Steudtner sagte, er sei "genervt und entsetzt über das Ergebnis des heutigen Verhandlungstages". Wieso es die unterschiedlichen Strafforderungen gebe, sei ihm unverständlich.
Das Plädoyer des Staatsanwalts sei fast eine "Kopie der ursprünglichen Anklageschrift" und damit ein "juristisches Unding". Entlastende Beweise, die zum Teil auf Polizeiermittlungen beruhten, seien nicht berücksichtigt worden. Steudtner sagte, er könne sich vorstellen, dass der für ihn vorgeschlagene Freispruch auch mit wirtschaftlichen und politischen Erwägungen der türkischen Regierung zu tun habe.
Der Türkei-Experte der Organisation Amnesty International, Andrew Gardner, reagierte mit scharfer Kritik auf die Strafforderung gegen Kilic. "Selbst für die sehr niedrigen Standards von Prozessen, die in solchen Fällen stattfinden, war das ein wirklich unerwartetes und wirklich schlechtes Ergebnis heute", sagte er. Es sei, als ob die letzten beiden Jahre Prozess nie stattgefunden hätten. Der Generalsekretär von Amnesty Deutschland, Markus Beeko, forderte die Bundesregierung und andere Staaten dazu auf, sich umgehend für einen Freispruch aller Menschenrechtler einzusetzen.

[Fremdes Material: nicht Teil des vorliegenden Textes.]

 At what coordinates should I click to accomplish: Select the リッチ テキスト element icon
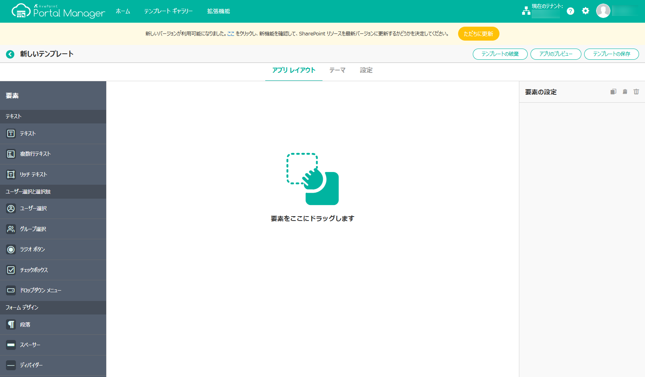pyautogui.click(x=11, y=174)
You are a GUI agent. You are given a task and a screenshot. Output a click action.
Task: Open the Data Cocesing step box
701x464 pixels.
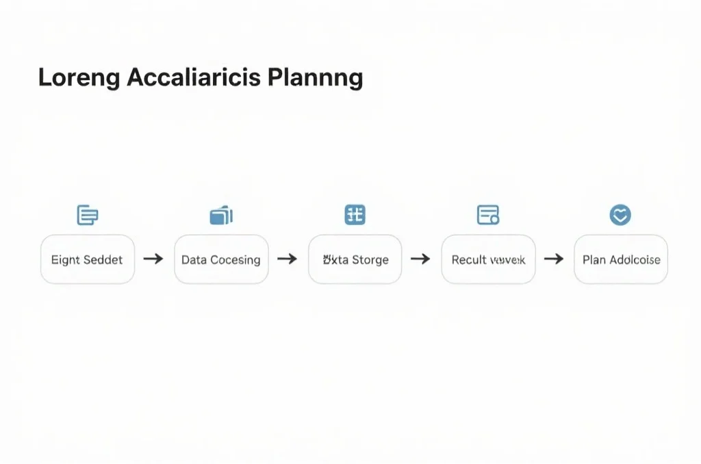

Der Fall Steudtner sowie die Inhaftierung weiterer Deutscher hatte ab 2017 die türkisch-deutschen Beziehungen schwer belastet. Zwischenzeitlich hatte sich nach der Freilassung prominenter Betroffener das Verhältnis etwas entspannt. Zuletzt war die Zahl der Deutschen im Konflikt mit der türkischen Justiz aber wieder gestiegen. Nach offiziellen Angaben von vergangener Woche sitzen derzeit 60 Deutsche in türkischer Haft. Noch im Februar lag die Zahl bei 47.